::: Selected extract
It is characterestic of Professor Ayrton that in both his marriages he was guided by the same affinity for intellectual womanhood, and although the present Mrs Ayrton was in the same line of work as himself he did not, like some men of science, absorb her life and her results into his own. On the contrary he exerted himself to have her care.er recognized as separate and individual. This was his real contribution to the cause of woman suffrage.

May I add that there was one other particular in which Professor Ayrton set an example to men of science. He was scrupulously careful not to lend the weight of his reputation to any doubtful scientific projects of a commercial order; indeed, he went out of his way to draw attention to what he considered the dubiousness of certain schemes, and in his very last days he was occupied with the thought of saving the small investor from the pseudo-scientific shark. Quite recently strong temptations were held out to him to bless a grandiose colonial enterprise, but to the disappointment of the promoters he cursed instead.

Finally, I should like to say that your admirable summary of his scientific achievements by no means exhausts the man. He wrote - as your own columns have borne witness - a nervous English of a lucidity and sparkle rare even among men of letters. His lectures, enhanced by his rare personal beauty, were fascinating in form and delivery, and his marvellous memory could dispense upon occasion with even the briefest note. In private life he overflowed with wit, humour and geniality; he was an excellent amateur actor, and even conjurer, and he was vastly exercised to unveil the methods of so-called thought-readers. He was also exceedingly fond of music, and although no form of current religion appealed to his intellect, he found in oratorio satisfaction for his emotions. Extremely economical by dint of his early strugles, he yet allowed himself the extravagance of blank cheques to friends in distress. The energy of America and Americans was one of his greatest admirations - alas! - a more than American energy was the cause of his premature breakdown. But few men have crowded more into sixty years than this literally restless worker, who, apart from his individual inventions, practically created the whole idea and system of electrical technical training, and has left a school of disciples to carry all over the world the fruits of his labours and the inspiration of his devotion to science, truth, purity, and honour.

Yours obediently, ISRAEL ZANGWILL Far End, East Preston, Worthing, Nov 10.


Funerals: From The Times(?) of unknown date:

The funeral of Professor Ayrton took place yesterday at Brompton Cemetery. There was no service in the ordinary sense of the word. Several hundreds of persons including many well-known scientific men, stood with heads uncovered in the enclosure, which was roped off.................. Following the coffin were Mr. and Mrs. Israel Zangwill, Miss Margaret Ayrton, Mrs. Charles, Mr. and Mrs. Holroyd Chaplin, and several nephews and nieces..... There were also present Sir James Dewar, Dr, Ewing, Director of Naval Instruction; Dr. Bovey, rector of the Imperial College [followed by many others in the scientific world].

Professor Perry delivered a funeral oration. He said it was against Professor Ayrton's wishes to have any religious ceremony ....... because he hought we had no right to try to express, through any simple formula, the awful and unknown conditions of death and life. Ayrton was a scientific man, and, if there was one principle which more than another was fostered by scientific pursuits it was that the most important work could only be done when there was no expectation of much reward. There were some people who owed all their happiness and distinction to Ayrton's large generosity with his money ...............
::::::
Problem set →
(1) Answer these from the text on Professor Ayrton:
(a) In what cemetery was Professor Ayrton's funeral held?
(b) In what form of music did he find satisfaction for his emotions?
(c) Who delivered the funeral oration?
(2) From the text on Professor Ayrton, write out the stretch from "May I add that" through "he cursed instead.".
::: Dataset entries
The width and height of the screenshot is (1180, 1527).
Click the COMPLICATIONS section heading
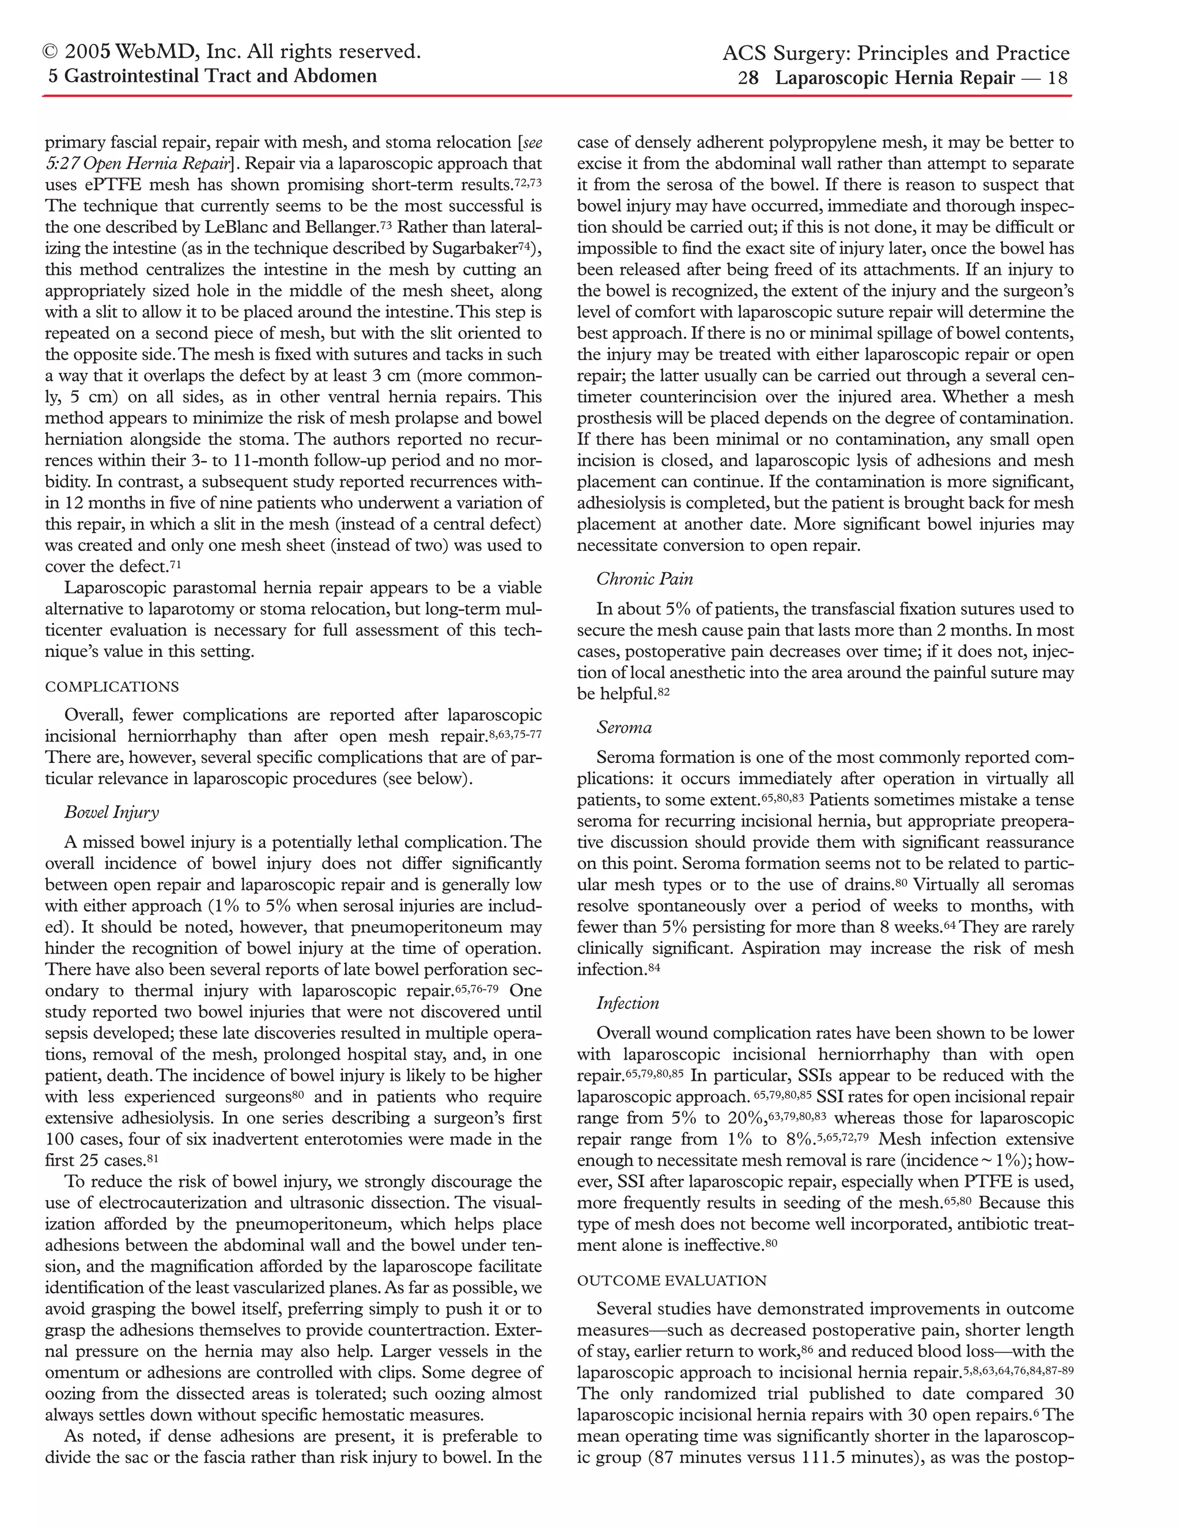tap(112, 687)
::::::
::: Dataset entries
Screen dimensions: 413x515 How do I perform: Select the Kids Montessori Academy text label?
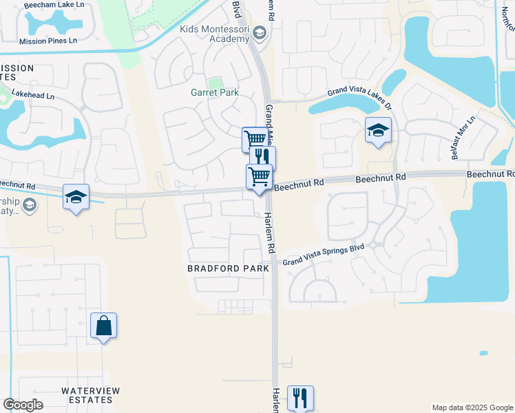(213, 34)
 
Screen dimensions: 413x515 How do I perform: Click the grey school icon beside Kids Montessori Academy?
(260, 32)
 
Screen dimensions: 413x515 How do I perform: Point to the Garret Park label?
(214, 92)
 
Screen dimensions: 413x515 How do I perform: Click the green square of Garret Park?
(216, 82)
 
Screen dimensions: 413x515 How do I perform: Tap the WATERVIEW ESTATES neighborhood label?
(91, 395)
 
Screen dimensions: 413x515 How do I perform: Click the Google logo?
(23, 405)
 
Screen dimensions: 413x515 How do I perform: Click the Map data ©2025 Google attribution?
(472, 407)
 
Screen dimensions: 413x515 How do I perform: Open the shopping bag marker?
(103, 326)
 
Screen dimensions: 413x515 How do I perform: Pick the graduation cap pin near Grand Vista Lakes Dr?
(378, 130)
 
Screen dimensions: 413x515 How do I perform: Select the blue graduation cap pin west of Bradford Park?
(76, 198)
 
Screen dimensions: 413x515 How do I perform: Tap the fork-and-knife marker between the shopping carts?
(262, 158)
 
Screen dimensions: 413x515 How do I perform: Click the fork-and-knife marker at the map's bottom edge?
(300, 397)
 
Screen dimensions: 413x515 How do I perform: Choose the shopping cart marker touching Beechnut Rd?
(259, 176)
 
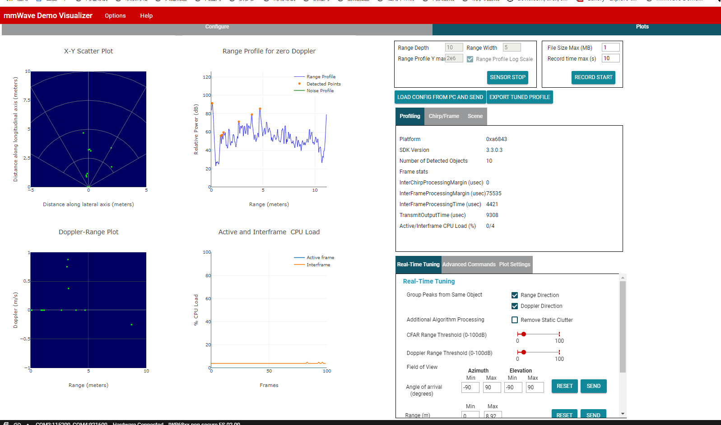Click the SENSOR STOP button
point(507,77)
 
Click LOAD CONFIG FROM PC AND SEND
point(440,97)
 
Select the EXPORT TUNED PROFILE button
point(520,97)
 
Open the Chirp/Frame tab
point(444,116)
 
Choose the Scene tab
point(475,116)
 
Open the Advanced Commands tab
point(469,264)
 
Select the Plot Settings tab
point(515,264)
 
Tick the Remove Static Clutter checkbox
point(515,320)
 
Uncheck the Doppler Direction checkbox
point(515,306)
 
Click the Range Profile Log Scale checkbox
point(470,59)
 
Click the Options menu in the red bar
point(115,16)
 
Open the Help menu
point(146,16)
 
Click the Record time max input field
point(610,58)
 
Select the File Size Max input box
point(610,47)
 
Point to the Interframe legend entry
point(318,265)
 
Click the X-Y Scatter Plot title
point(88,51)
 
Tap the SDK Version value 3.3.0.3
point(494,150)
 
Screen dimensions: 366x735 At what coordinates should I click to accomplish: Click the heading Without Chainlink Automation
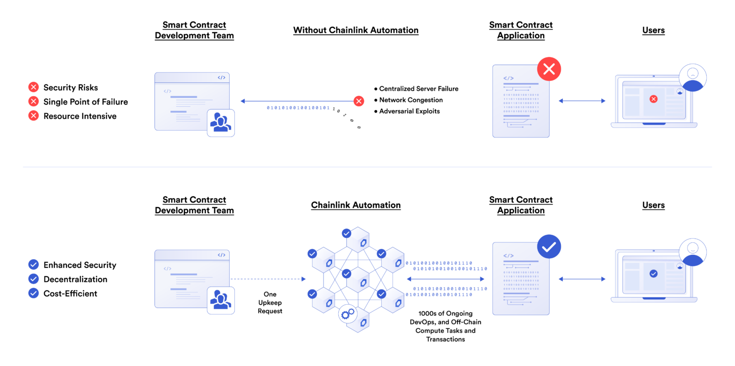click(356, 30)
::::::
Exercise answers →
(1)
(a) Brompton Cemetery
(b) Oratorio
(c) Professor Perry

(2)
May I add that there was one other particular in which Professor Ayrton set an example to men of science. He was scrupulously careful not to lend the weight of his reputation to any doubtful scientific projects of a commercial order; indeed, he went out of his way to draw attention to what he considered the dubiousness of certain schemes, and in his very last days he was occupied with the thought of saving the small investor from the pseudo-scientific shark. Quite recently strong temptations were held out to him to bless a grandiose colonial enterprise, but to the disappointment of the promoters he cursed instead.